Goal of the exercise: Reproduce the listing below from the line with "Viewport: 761px width, 474px" to the line with "Select the Ferreira surname entry", both lines included, character for character, minus any pictures.

Data:
**********

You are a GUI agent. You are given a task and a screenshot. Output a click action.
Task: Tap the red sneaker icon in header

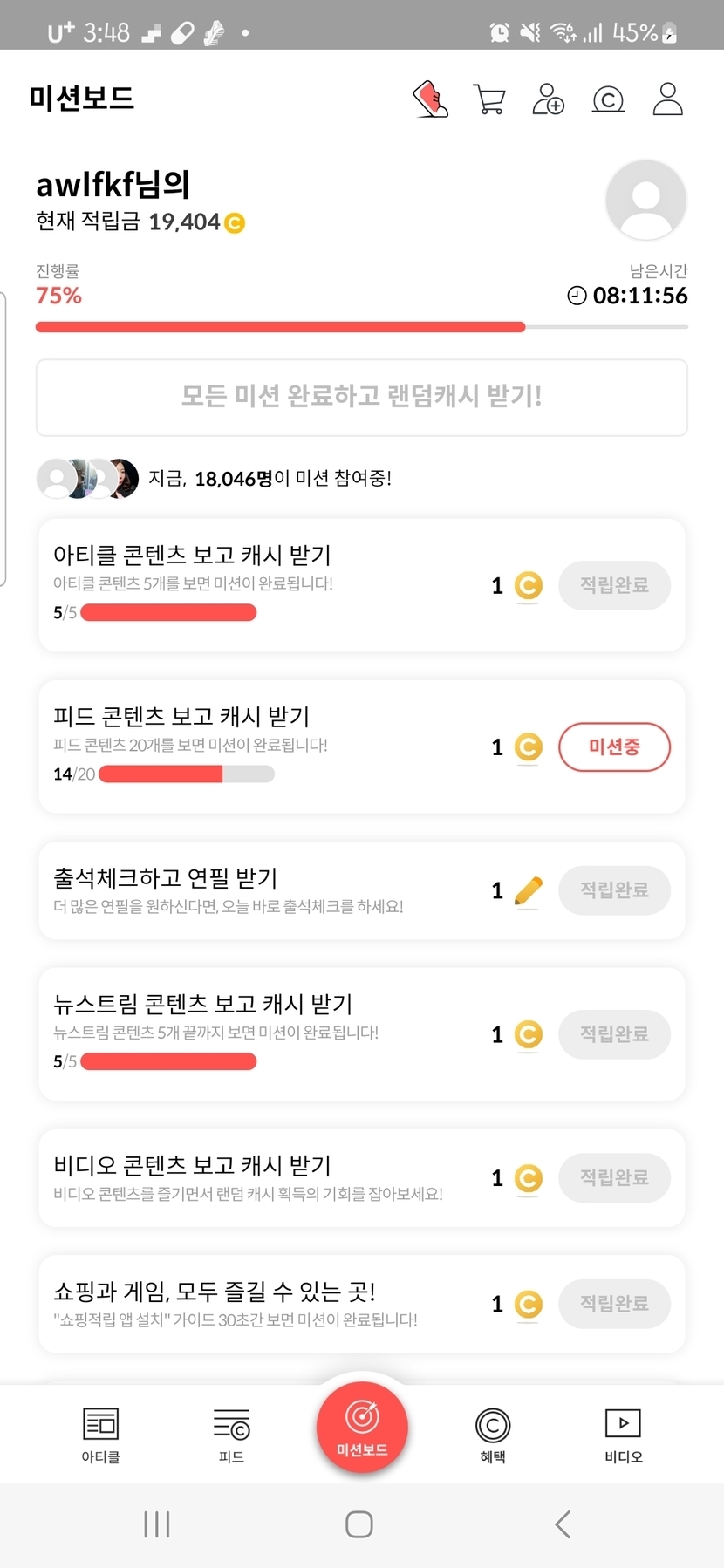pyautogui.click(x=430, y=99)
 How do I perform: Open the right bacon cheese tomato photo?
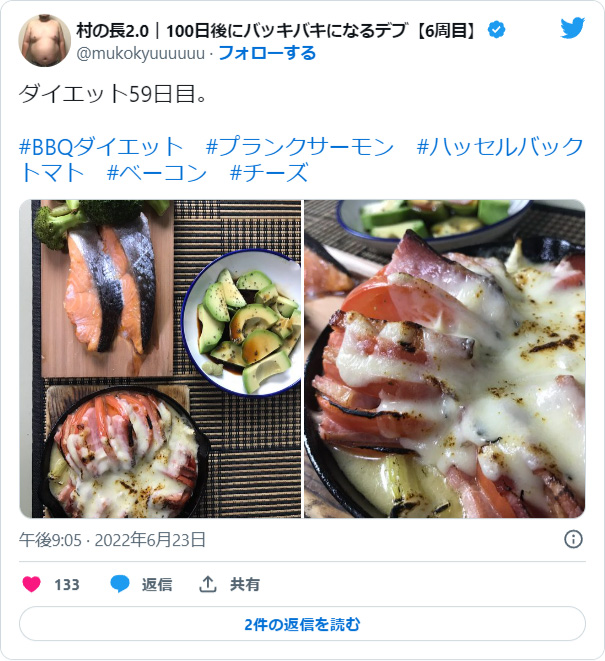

**********

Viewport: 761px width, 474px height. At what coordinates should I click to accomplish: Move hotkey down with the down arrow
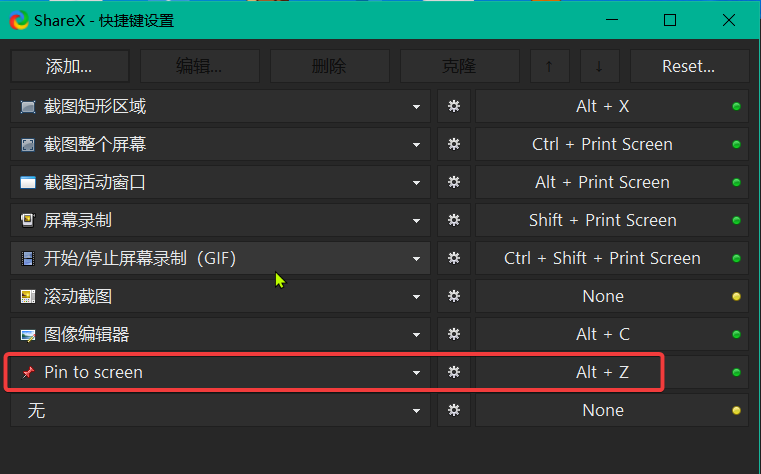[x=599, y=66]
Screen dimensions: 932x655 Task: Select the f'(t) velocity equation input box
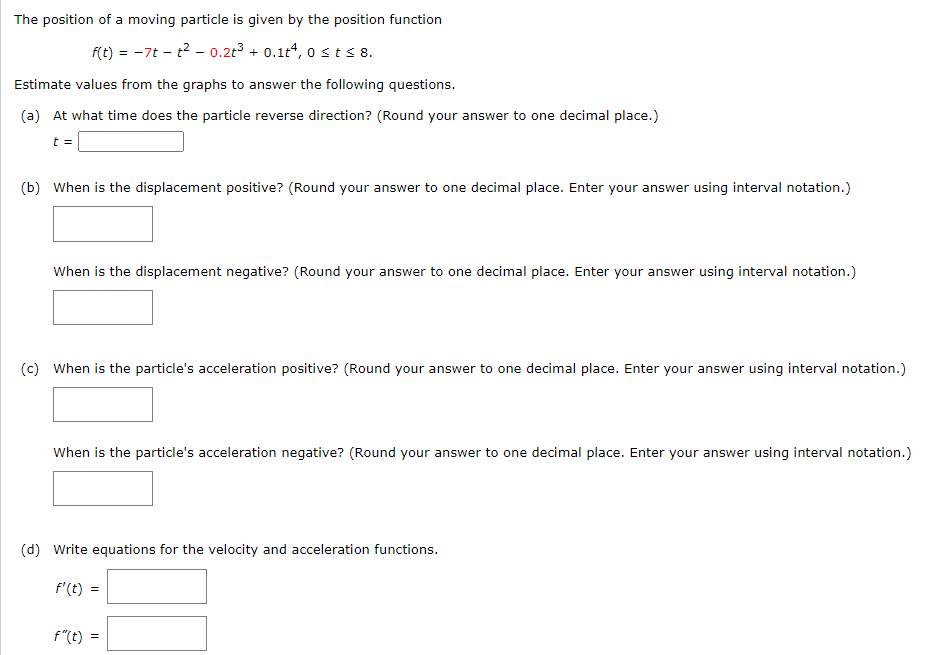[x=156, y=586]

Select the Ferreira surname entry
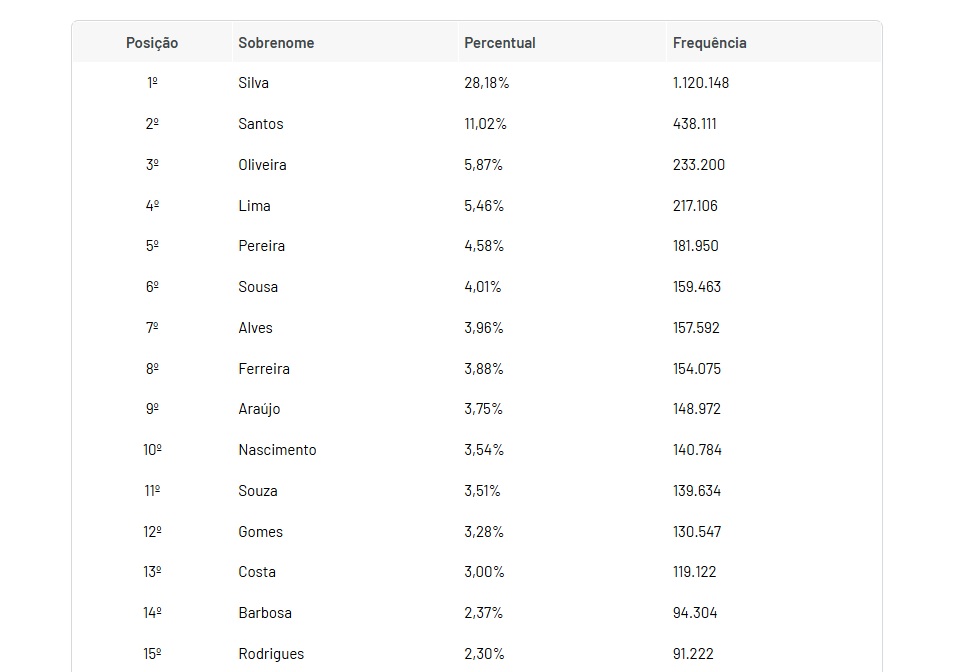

**********

Solved exercise:
Viewport: 761px width, 474px height. At what coordinates should I click to accomplish: Move hotkey down with the down arrow
[x=599, y=66]
Screen dimensions: 932x655 Task: Select the f'(t) velocity equation input box
[x=156, y=586]

Select the Ferreira surname entry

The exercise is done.